Some stuff is just NOT appropriate to be said at the bedside. Like, x patient has been hallucinating all night; other patient overdosed and we don't know on what, it's a guess, his pain is uncontrolled and the doctors won't do anything. Patient z is actively dying, family at bedside and wishes pt to remain a full code. I understand the benefit of bedside reporting [for safety reasons - what offcoming nurse is telling me is consistent with what I am seeing], but this 100% everything all the time bedside report is not wise, it's just a blanket rule for their hopes of raising patient satisfaction.

Specializes in Palliative, Onc, Med-Surg, Home Hospice.

The facility I work at also has bedside reporting.
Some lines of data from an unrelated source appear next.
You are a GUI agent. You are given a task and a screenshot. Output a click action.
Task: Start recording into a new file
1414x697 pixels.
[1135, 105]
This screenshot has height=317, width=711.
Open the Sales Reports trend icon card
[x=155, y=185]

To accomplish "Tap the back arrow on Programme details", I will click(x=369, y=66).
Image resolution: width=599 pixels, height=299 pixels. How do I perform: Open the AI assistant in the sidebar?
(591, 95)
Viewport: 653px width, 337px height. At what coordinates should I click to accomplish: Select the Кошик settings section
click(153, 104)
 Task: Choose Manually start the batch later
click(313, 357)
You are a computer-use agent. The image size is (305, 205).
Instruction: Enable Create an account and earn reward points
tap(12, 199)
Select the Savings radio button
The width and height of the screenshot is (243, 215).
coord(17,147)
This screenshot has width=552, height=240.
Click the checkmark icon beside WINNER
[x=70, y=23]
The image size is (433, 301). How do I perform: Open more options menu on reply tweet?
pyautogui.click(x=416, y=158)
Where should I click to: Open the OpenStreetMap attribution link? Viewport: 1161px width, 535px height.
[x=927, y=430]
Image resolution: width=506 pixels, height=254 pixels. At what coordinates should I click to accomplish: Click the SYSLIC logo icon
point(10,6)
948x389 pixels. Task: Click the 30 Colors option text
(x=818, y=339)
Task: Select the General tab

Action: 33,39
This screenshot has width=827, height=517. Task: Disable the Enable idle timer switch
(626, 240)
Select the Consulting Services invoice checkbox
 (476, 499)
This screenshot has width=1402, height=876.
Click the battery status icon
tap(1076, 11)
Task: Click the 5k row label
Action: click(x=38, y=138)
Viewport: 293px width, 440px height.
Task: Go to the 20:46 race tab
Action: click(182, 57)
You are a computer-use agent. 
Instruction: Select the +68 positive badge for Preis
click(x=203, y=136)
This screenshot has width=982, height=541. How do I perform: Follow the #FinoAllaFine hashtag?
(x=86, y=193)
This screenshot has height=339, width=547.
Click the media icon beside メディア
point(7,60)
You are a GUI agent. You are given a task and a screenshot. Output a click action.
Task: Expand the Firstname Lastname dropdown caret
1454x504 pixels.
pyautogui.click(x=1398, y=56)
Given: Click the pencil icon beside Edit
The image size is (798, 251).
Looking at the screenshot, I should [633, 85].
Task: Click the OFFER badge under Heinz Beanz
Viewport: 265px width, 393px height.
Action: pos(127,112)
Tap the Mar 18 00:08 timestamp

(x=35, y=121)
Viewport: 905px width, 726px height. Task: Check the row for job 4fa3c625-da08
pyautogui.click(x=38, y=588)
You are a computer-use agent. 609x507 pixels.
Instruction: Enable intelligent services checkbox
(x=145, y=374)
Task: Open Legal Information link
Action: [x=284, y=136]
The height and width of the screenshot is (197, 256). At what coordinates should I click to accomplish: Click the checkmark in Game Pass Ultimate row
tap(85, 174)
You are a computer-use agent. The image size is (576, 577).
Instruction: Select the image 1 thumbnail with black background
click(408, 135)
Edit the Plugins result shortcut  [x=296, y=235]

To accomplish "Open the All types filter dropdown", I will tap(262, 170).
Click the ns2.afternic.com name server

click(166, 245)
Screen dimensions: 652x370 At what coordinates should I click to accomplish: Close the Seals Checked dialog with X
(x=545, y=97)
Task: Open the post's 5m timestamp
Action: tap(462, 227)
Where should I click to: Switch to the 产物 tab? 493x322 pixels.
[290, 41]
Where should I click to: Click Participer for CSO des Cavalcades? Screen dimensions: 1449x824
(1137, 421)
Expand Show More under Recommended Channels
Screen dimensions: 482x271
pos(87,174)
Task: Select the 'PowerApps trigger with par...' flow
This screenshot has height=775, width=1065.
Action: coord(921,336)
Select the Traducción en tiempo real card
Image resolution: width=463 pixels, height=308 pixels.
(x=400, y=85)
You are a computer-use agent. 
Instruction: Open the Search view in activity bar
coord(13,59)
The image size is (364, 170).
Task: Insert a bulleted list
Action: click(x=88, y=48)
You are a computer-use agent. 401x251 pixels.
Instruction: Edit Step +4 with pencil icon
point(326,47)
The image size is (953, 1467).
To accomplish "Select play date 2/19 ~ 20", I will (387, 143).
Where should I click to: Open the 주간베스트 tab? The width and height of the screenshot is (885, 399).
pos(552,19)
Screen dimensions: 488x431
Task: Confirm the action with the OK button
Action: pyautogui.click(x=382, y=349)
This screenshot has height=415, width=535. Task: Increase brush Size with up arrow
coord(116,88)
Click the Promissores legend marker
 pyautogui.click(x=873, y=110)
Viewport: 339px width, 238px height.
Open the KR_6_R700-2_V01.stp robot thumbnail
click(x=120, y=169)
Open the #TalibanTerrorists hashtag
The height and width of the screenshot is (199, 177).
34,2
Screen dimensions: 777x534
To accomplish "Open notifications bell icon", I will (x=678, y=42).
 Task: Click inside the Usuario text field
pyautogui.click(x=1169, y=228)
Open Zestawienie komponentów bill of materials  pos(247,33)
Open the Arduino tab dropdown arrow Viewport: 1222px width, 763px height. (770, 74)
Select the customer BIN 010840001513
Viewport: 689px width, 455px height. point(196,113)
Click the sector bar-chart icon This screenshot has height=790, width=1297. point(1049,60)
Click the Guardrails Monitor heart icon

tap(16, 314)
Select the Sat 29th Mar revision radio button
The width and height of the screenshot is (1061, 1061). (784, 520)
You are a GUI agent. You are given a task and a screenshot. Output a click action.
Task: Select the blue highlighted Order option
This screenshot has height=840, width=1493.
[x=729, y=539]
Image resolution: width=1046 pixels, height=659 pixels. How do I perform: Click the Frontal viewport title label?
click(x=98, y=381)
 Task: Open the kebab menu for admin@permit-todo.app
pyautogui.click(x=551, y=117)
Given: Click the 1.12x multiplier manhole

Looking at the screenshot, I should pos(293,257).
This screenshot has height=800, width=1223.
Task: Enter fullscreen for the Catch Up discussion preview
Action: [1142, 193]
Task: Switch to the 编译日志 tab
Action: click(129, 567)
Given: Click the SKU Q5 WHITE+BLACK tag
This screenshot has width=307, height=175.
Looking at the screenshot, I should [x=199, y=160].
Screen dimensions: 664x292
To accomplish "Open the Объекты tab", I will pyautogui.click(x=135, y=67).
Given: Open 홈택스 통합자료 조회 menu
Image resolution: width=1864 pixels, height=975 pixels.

And hourly rounding. The bedside report gets the first round out of the way and gives us time to get other stuff together. Half the time, we do report right outside the patients room (each room has a cubby like area right outside the door) and then pop our heads in and say "Hi, I'm CG, your nurse for the night, blah blah blah". Report sometimes takes 30minutes. It's crazy so getting the round in at the same time helps.